Type out the data again. Keep every line exactly the same.

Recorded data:
☆ ☆ ☆ ☆ ☆
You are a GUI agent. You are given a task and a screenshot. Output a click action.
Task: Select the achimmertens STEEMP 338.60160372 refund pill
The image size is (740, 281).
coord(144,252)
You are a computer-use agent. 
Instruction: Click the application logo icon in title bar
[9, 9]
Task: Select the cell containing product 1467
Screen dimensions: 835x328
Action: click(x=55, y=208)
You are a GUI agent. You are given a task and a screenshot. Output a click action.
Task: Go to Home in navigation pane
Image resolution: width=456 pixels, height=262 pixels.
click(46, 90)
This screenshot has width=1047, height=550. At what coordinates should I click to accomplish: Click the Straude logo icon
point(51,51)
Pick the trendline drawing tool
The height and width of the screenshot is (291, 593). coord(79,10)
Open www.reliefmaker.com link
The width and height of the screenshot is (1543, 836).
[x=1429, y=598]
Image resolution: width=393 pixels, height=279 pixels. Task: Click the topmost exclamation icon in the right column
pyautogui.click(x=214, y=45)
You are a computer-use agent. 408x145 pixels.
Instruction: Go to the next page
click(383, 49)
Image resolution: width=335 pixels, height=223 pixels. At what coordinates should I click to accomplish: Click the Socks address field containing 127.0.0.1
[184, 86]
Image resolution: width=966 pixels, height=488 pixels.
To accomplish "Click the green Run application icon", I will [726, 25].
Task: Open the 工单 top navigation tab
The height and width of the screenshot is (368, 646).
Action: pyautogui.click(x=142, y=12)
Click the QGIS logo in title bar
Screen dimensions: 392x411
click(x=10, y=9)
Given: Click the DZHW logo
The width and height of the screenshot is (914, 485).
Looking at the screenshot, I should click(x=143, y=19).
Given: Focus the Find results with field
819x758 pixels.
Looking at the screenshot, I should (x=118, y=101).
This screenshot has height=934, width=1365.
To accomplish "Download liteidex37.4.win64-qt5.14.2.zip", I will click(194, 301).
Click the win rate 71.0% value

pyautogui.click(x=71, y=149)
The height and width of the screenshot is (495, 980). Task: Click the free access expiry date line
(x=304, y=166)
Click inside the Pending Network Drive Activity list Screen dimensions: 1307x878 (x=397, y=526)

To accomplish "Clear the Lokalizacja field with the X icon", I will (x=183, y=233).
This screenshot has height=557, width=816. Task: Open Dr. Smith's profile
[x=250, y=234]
☆ ☆ ☆ ☆ ☆
OUTPUT OF THE EXERCISE:
You are a GUI agent. You are given a task and a screenshot. Output a click action.
Task: Select the achimmertens STEEMP 338.60160372 refund pill
The image size is (740, 281).
coord(144,252)
You are a computer-use agent. 
Instruction: Click the application logo icon in title bar
[9, 9]
Task: Select the cell containing product 1467
Screen dimensions: 835x328
Action: click(x=55, y=208)
You are a GUI agent. You are given a task and a screenshot. Output a click action.
Task: Go to Home in navigation pane
Image resolution: width=456 pixels, height=262 pixels.
click(46, 90)
This screenshot has width=1047, height=550. At what coordinates should I click to accomplish: Click the Straude logo icon
point(51,51)
Pick the trendline drawing tool
The height and width of the screenshot is (291, 593). coord(79,10)
Open www.reliefmaker.com link
The width and height of the screenshot is (1543, 836).
[x=1429, y=598]
Image resolution: width=393 pixels, height=279 pixels. Task: Click the topmost exclamation icon in the right column
pyautogui.click(x=214, y=45)
You are a computer-use agent. 408x145 pixels.
Instruction: Go to the next page
click(383, 49)
Image resolution: width=335 pixels, height=223 pixels. At what coordinates should I click to accomplish: Click the Socks address field containing 127.0.0.1
[184, 86]
Image resolution: width=966 pixels, height=488 pixels.
To accomplish "Click the green Run application icon", I will [726, 25].
Task: Open the 工单 top navigation tab
The height and width of the screenshot is (368, 646).
Action: pyautogui.click(x=142, y=12)
Click the QGIS logo in title bar
Screen dimensions: 392x411
click(x=10, y=9)
Given: Click the DZHW logo
The width and height of the screenshot is (914, 485).
Looking at the screenshot, I should click(x=143, y=19).
Given: Focus the Find results with field
819x758 pixels.
Looking at the screenshot, I should (x=118, y=101).
This screenshot has height=934, width=1365.
To accomplish "Download liteidex37.4.win64-qt5.14.2.zip", I will click(194, 301).
Click the win rate 71.0% value

pyautogui.click(x=71, y=149)
The height and width of the screenshot is (495, 980). Task: Click the free access expiry date line
(x=304, y=166)
Click inside the Pending Network Drive Activity list Screen dimensions: 1307x878 (x=397, y=526)

To accomplish "Clear the Lokalizacja field with the X icon", I will (x=183, y=233).
This screenshot has height=557, width=816. Task: Open Dr. Smith's profile
[x=250, y=234]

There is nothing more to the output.